## What you have to do
Drop the pictures and repeat the remaining data exactly.

****************************************

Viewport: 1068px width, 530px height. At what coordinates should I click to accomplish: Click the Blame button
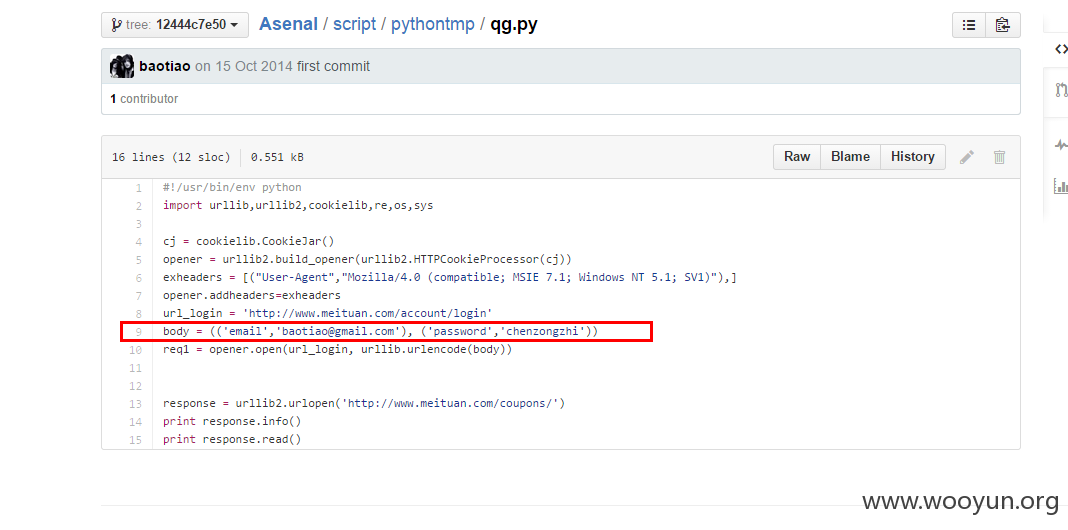tap(850, 157)
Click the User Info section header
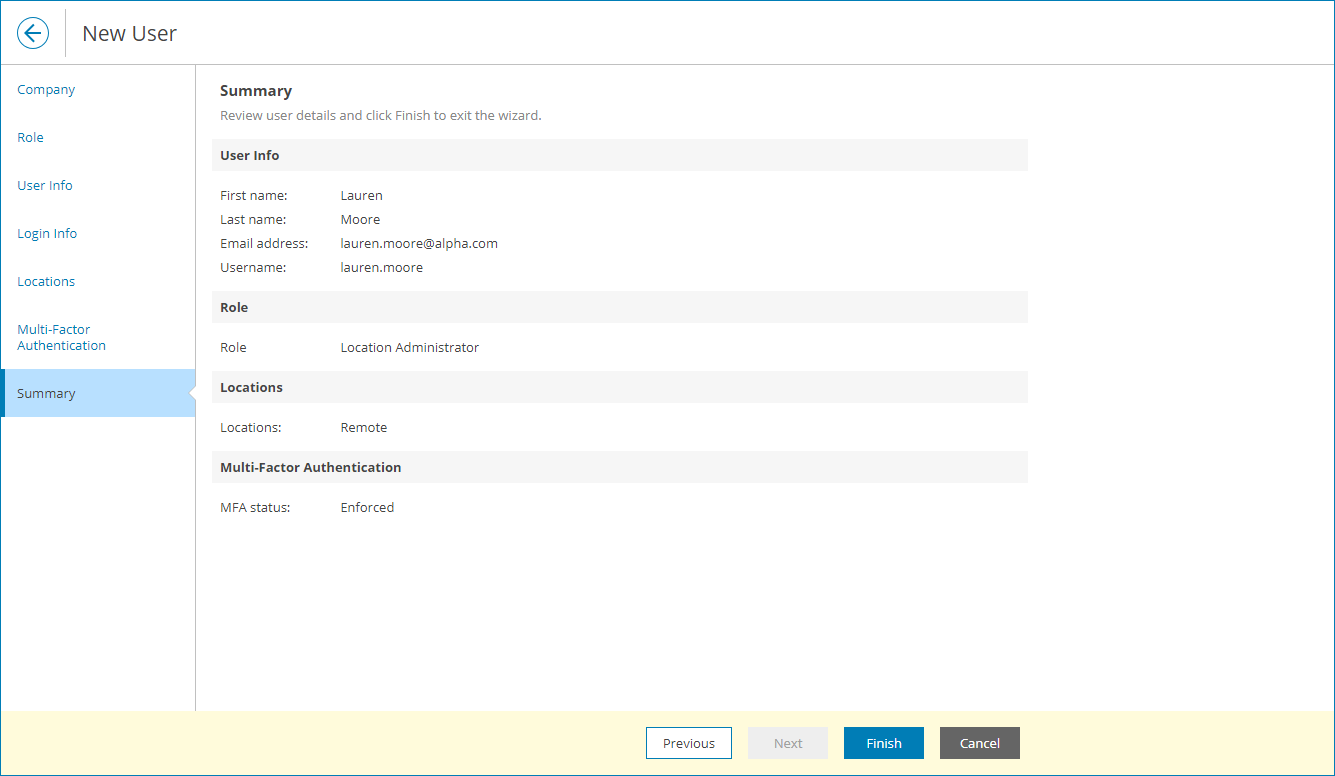 pyautogui.click(x=248, y=155)
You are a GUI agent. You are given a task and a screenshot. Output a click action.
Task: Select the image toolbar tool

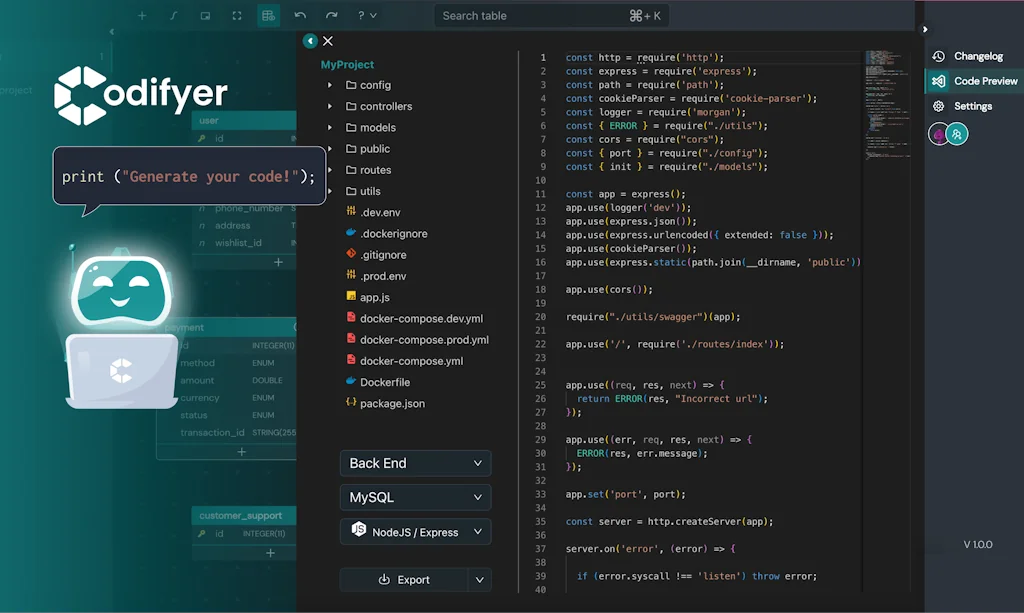coord(205,15)
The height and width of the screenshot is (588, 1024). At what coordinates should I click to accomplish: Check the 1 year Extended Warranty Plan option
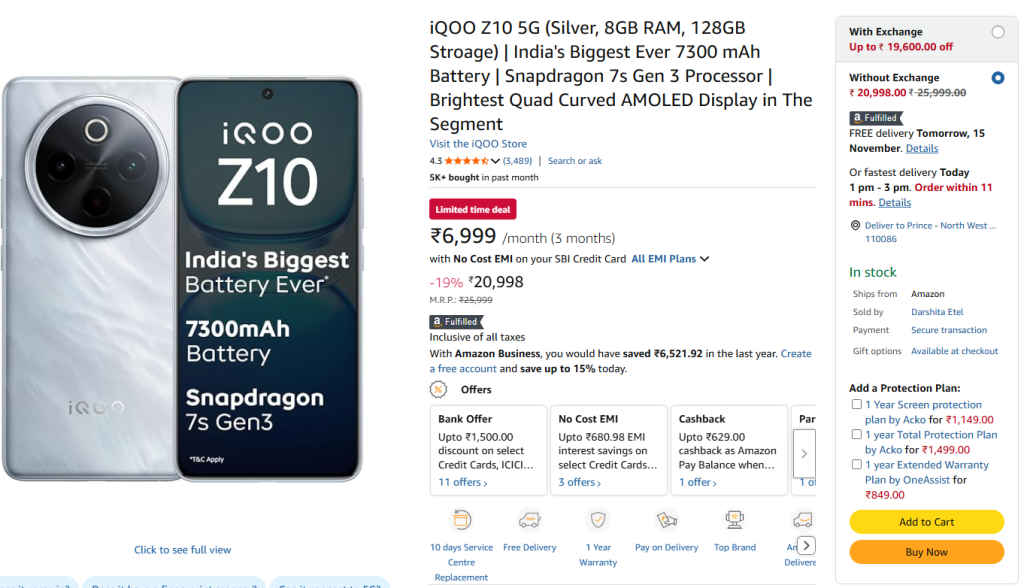(855, 464)
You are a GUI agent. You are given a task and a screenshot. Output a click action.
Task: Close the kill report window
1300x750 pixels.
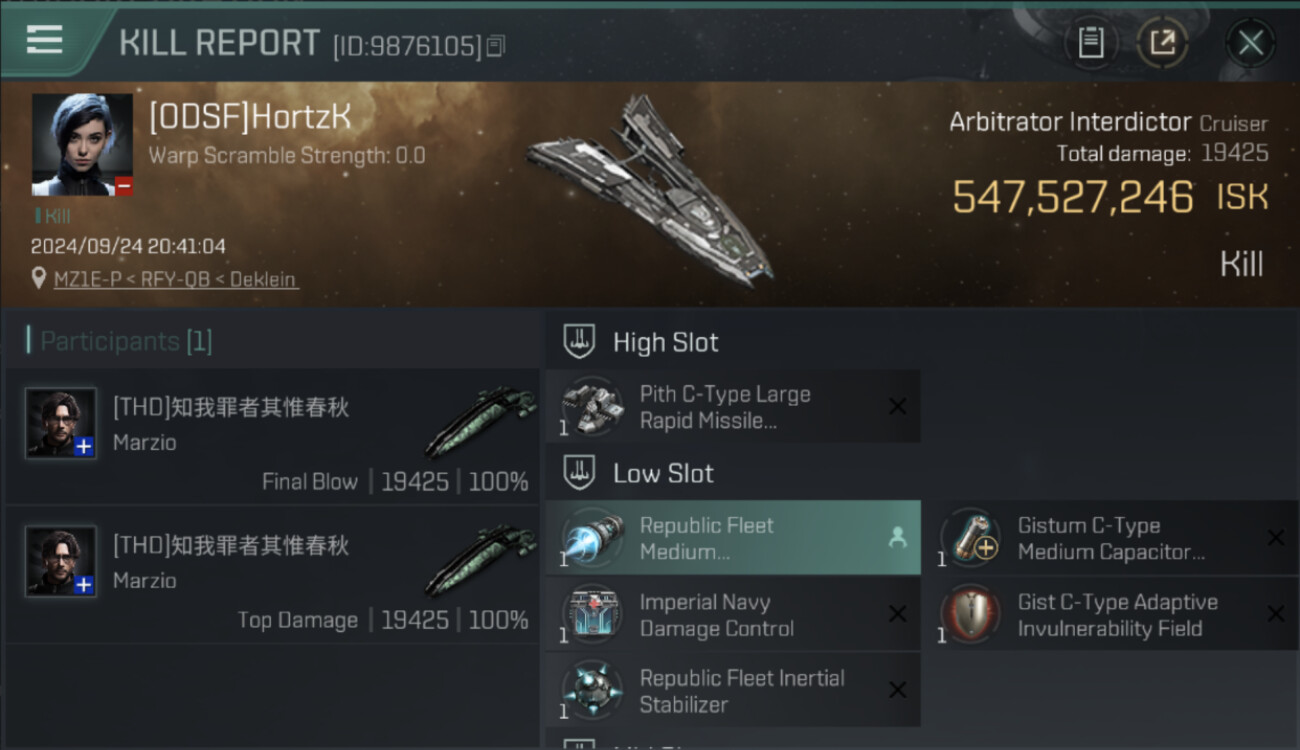1250,43
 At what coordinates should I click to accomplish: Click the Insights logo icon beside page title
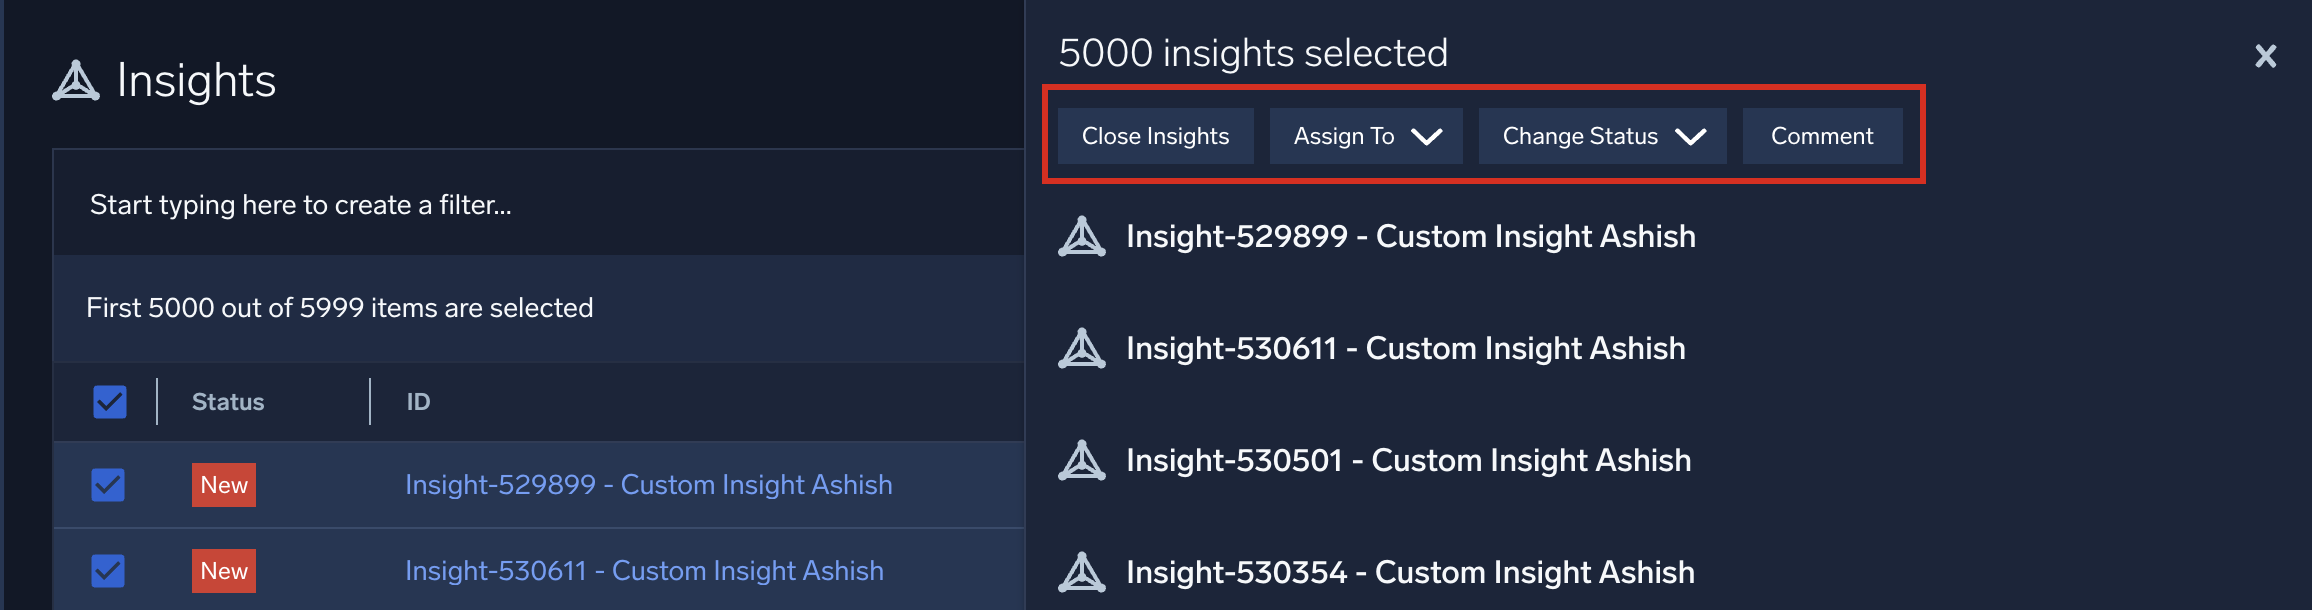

****************************************

## Solution to this task
Viewport: 1068px width, 530px height. At what coordinates should I click to accomplish: Click the Blame button
tap(850, 157)
Click the User Info section header
 pyautogui.click(x=248, y=155)
You are a GUI agent. You are given a task and a screenshot. Output a click action.
Task: Select the image toolbar tool

coord(205,15)
The height and width of the screenshot is (588, 1024). At what coordinates should I click to accomplish: Check the 1 year Extended Warranty Plan option
(855, 464)
You are a GUI agent. You are given a task and a screenshot. Output a click action.
Task: Close the kill report window
1300x750 pixels.
1250,43
 At what coordinates should I click to accomplish: Click the Insights logo icon beside page title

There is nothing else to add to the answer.